A gigantic trove of 26 billion stolen records containing user data from LinkedIn, X (formerly Twitter), Adobe and other platforms has been discovered. Informally dubbed the “Mother of all breaches” (MOAB), the trove – discovered by cybersecurity researcher Bob Dyachenko in collaboration with Cybernews – is equivalent to 12 terabytes of information and is thought to have been compiled by either a cybercriminal gang or an underworld data broker.
‘Mother of all breaches’ contains old data, but still dangerous
The dataset, said researchers from Cybernews, “is extremely dangerous as threat actors could leverage the aggregated data for a wide range of attacks, including identity theft, sophisticated phishing schemes, targeted cyberattacks and unauthorised access to personal and sensitive accounts.” It also dwarfs the next-largest data leak, known as the ‘Compilation of Many Breaches’ (COMB), which only amounted to a relatively paltry 3.2bn records.
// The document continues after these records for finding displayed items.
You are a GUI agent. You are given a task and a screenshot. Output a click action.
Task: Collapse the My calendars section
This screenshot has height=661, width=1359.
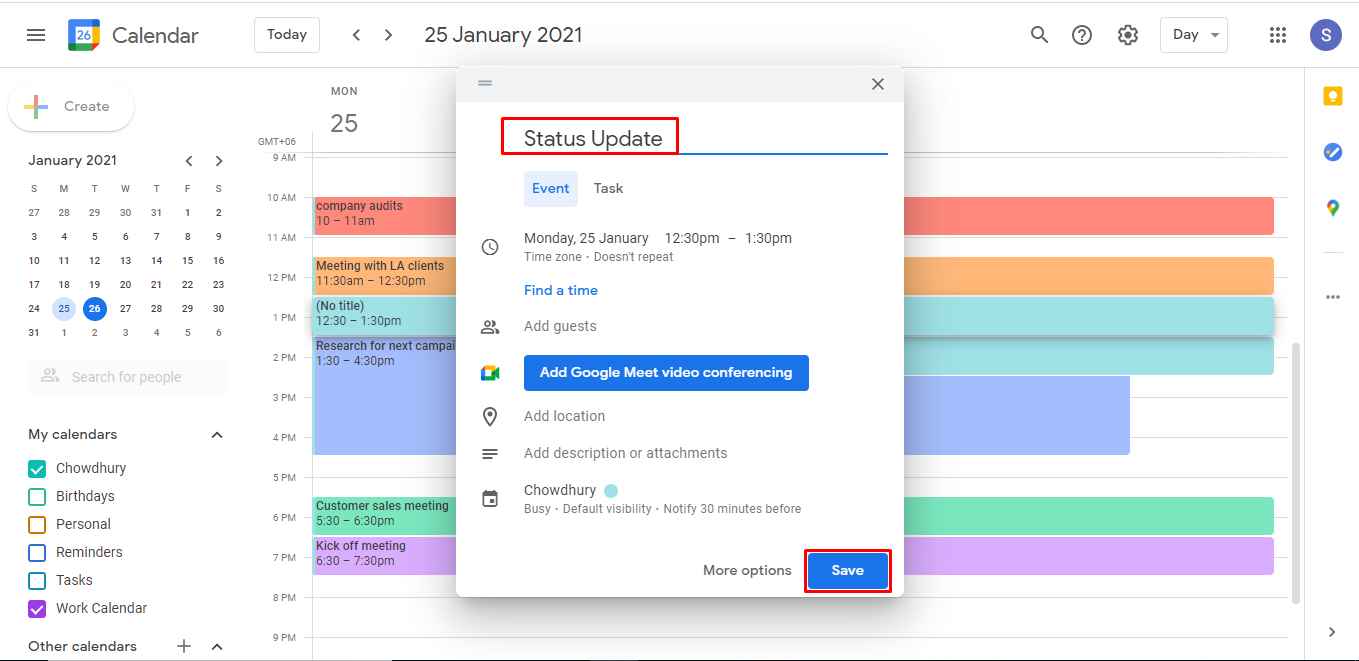[x=217, y=435]
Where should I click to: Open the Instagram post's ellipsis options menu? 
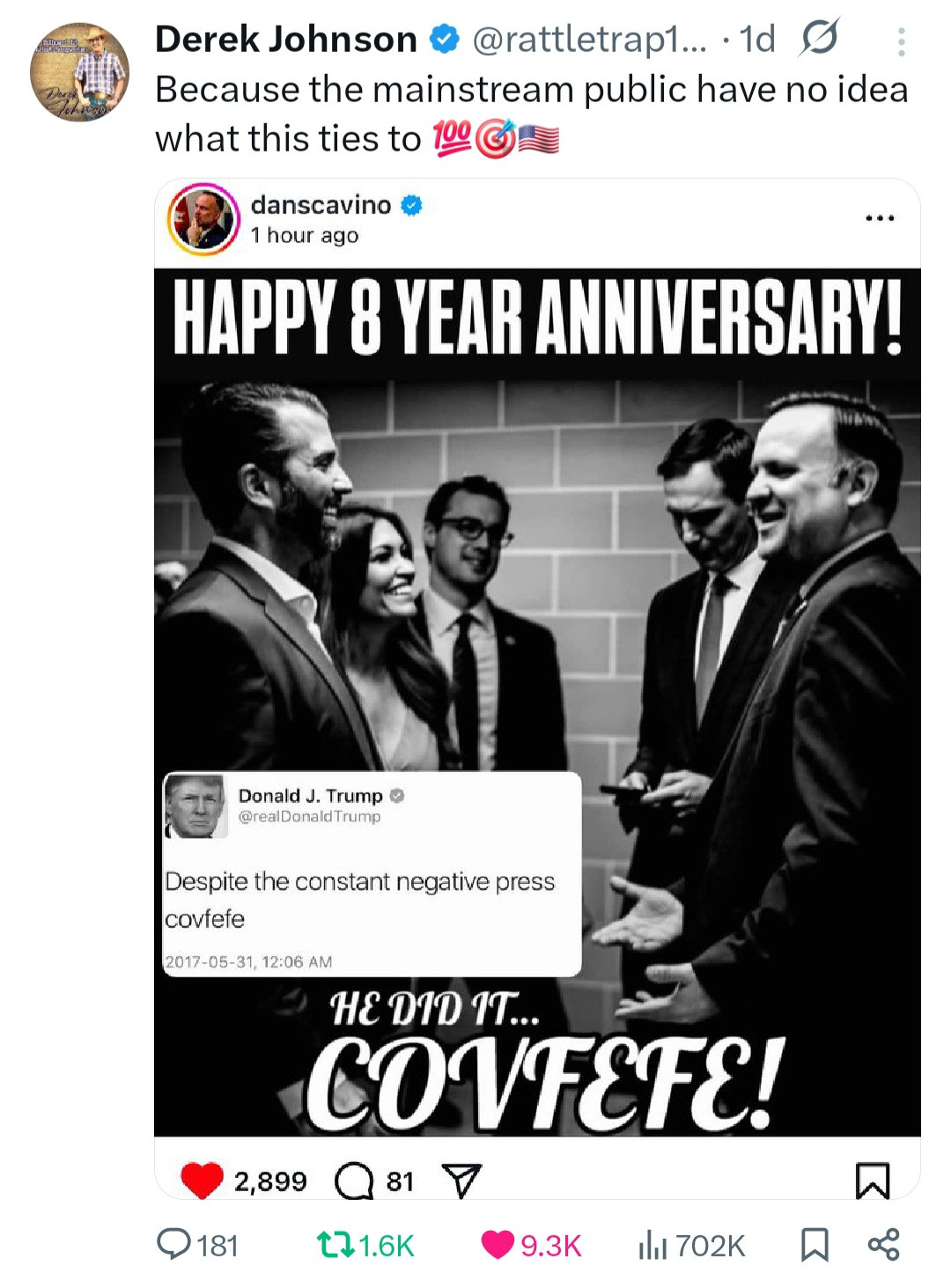point(880,217)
So far, the MOAB appears to be comprised of mostly old data scraped together from previously reported breaches. These include approximately 1.4 bn and 504m records respectively from the Chinese messaging apps Tencent and Weibo, 360m from MySpace, 281m from X (formerly Twitter) and 41m from Telegram, among many others. Given the sheer size of the dataset, however, it is also likely to contain new data from more recent breaches.
Even access to the old data included in the MOAB is likely to benefit cybercriminals, Cybernews warned, with hackers still able to use it to mount credential-stuffing attacks to target businesses and individuals with poor password security. Additionally, it said, “Users whose data has been included in [the] supermassive MOAB may become victims of spear-phishing attacks or receive high levels of spam emails.”
Identity of who might be responsible for MOAB list unclear
As part of their reporting, Cybernews have built two interactive databases containing information on which companies and email addresses have been found so far inside the MOAB (the latter can be found here.) Any businesses or individuals caught up in the leak would be wise to change their passwords, be alert to phishing emails and ensure that all of their accounts are equipped with multi-factor authentication, ESET’s global cybersecurity advisor Jake Moore told Tech Monitor.
Identifying who was responsible for compiling such a large repository of stolen data will be harder to much harder to achieve for cybersecurity researchers and law enforcement agencies, he added. “It is…very difficult to say who could be behind this attack,” said Moore. “So many criminal groups and independent cyberattackers are always on the hunt for vulnerabilities to exploit.”
In the view of Darktrace’s Hanah Darley, however, the size and composition of the MOAB indicate that it was constructed by an initial access broker, a figure who procures and resells access to corporate systems. “Given these credentials are all from a variety of data breaches,” says the cybersecurity firm’s head of threat research, “it is possible many of these credentials have already been targeted or exploited, so may or may not prove vulnerable and therefore, valuable.”
Tech Monitor reached out to LinkedIn, X and Telegram for their responses to claims that user data from their platforms had been found inside the MOAB. X and Telegram have yet to respond, but a spokesperson from LinkedIn said that the platform is working to fully investigate claims that data from its users was included in the MOAB. “We have seen no evidence that LinkedIn’s systems were breached,” they added.